⟨

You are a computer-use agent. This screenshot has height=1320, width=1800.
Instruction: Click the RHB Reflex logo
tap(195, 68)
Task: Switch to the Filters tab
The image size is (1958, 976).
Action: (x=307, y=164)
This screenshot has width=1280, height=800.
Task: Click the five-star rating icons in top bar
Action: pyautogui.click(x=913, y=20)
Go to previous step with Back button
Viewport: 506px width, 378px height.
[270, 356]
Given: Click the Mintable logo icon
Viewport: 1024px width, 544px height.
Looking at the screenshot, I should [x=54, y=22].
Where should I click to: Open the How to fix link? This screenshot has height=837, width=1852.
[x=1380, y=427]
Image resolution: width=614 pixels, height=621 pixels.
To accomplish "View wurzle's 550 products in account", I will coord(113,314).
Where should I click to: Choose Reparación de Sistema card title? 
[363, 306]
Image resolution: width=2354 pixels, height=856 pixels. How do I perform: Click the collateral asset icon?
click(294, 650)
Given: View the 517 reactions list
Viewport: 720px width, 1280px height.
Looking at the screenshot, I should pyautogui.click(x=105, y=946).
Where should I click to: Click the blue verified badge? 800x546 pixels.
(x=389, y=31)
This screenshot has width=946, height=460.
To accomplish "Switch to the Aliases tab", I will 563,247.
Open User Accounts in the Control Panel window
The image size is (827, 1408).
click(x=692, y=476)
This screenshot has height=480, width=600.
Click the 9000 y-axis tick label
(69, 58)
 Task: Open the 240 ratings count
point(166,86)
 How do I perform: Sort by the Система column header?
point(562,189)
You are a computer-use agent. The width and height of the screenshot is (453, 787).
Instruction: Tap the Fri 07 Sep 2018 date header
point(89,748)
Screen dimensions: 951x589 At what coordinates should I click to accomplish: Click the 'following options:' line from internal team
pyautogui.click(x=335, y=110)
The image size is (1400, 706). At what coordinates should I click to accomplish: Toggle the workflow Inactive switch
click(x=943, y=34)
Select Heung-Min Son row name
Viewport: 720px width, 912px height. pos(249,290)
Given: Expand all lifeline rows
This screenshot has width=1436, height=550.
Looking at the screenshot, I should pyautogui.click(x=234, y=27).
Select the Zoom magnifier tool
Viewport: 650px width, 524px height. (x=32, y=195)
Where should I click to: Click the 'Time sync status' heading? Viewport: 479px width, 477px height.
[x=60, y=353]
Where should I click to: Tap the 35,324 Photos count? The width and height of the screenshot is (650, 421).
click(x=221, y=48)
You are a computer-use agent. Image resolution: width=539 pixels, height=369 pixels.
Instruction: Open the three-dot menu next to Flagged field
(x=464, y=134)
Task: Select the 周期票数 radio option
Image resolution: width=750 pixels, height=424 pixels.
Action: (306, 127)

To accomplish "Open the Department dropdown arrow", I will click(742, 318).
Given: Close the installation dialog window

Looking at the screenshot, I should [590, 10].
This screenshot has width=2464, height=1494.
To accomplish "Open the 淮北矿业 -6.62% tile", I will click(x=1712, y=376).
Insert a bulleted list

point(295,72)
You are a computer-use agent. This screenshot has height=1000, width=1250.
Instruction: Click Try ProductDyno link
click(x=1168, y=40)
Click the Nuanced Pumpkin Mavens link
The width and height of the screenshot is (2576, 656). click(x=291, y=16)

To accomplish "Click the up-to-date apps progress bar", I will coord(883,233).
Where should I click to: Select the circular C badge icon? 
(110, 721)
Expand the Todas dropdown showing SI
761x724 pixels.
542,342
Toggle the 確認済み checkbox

⟩

About this task ▸ Only lines of the data holding the word "computer" go in the answer. Please copy each of them.

Written reply ▸
You are a computer-use agent. This screenshot has height=1320, width=1800.
You are a computer-use agent. The width and height of the screenshot is (453, 787).
You are a computer-use agent. Image resolution: width=539 pixels, height=369 pixels.
You are a computer-use agent. This screenshot has height=1000, width=1250.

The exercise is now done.